Activity:
Using the records below, transcribe word for word the stretch from the line that contains "Where should I click to: Click the Dec" through the line that contains "Click the Страницы folder icon", both end lines included, and nothing else.
===== Input data
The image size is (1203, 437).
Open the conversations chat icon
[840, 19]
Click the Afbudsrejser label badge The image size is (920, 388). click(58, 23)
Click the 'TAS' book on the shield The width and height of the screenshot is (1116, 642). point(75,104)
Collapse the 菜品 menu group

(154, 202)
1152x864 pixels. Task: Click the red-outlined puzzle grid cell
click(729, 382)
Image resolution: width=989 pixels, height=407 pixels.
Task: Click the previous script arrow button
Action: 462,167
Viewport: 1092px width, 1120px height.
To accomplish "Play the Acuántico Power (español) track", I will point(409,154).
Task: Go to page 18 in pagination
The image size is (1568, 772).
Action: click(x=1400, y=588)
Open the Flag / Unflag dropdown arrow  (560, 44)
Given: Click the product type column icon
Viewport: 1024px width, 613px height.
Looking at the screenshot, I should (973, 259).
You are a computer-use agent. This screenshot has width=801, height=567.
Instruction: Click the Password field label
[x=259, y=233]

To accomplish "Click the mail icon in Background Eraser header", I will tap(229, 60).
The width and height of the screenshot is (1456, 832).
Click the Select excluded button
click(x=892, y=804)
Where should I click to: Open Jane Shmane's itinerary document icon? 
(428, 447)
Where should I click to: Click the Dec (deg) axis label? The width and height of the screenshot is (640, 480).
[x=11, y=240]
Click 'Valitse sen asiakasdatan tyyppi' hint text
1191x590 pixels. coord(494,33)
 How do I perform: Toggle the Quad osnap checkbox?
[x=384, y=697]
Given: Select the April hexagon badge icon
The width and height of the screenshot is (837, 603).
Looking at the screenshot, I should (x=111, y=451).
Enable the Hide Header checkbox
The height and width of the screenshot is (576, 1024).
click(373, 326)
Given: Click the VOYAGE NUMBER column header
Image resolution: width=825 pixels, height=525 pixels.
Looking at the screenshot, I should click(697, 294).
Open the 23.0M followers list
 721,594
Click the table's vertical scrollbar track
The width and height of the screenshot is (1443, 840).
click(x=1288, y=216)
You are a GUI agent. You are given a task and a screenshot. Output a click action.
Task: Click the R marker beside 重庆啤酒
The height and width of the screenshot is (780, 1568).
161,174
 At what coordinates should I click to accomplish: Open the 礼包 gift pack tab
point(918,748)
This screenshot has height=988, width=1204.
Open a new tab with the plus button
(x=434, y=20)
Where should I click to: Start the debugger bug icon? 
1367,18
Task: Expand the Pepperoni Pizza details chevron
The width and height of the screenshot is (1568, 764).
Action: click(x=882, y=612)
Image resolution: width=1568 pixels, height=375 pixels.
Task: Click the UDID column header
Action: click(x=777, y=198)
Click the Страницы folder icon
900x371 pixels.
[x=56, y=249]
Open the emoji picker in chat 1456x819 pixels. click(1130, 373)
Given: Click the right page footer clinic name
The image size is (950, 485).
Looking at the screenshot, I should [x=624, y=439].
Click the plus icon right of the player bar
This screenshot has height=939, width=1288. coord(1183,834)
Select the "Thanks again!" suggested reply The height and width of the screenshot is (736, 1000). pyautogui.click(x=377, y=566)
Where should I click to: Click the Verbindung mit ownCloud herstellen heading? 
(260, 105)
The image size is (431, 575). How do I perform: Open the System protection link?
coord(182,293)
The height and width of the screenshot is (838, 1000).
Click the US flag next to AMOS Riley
==========
Answer to this problem:
Where should I click to: Click the Dec (deg) axis label? The width and height of the screenshot is (640, 480).
[x=11, y=240]
Click 'Valitse sen asiakasdatan tyyppi' hint text
1191x590 pixels. coord(494,33)
 How do I perform: Toggle the Quad osnap checkbox?
[x=384, y=697]
Given: Select the April hexagon badge icon
The width and height of the screenshot is (837, 603).
Looking at the screenshot, I should (x=111, y=451).
Enable the Hide Header checkbox
The height and width of the screenshot is (576, 1024).
click(373, 326)
Given: Click the VOYAGE NUMBER column header
Image resolution: width=825 pixels, height=525 pixels.
Looking at the screenshot, I should click(697, 294).
Open the 23.0M followers list
 721,594
Click the table's vertical scrollbar track
The width and height of the screenshot is (1443, 840).
click(x=1288, y=216)
You are a GUI agent. You are given a task and a screenshot. Output a click action.
Task: Click the R marker beside 重庆啤酒
The height and width of the screenshot is (780, 1568).
161,174
 At what coordinates should I click to accomplish: Open the 礼包 gift pack tab
point(918,748)
This screenshot has height=988, width=1204.
Open a new tab with the plus button
(x=434, y=20)
Where should I click to: Start the debugger bug icon? 
1367,18
Task: Expand the Pepperoni Pizza details chevron
The width and height of the screenshot is (1568, 764).
Action: click(x=882, y=612)
Image resolution: width=1568 pixels, height=375 pixels.
Task: Click the UDID column header
Action: click(x=777, y=198)
Click the Страницы folder icon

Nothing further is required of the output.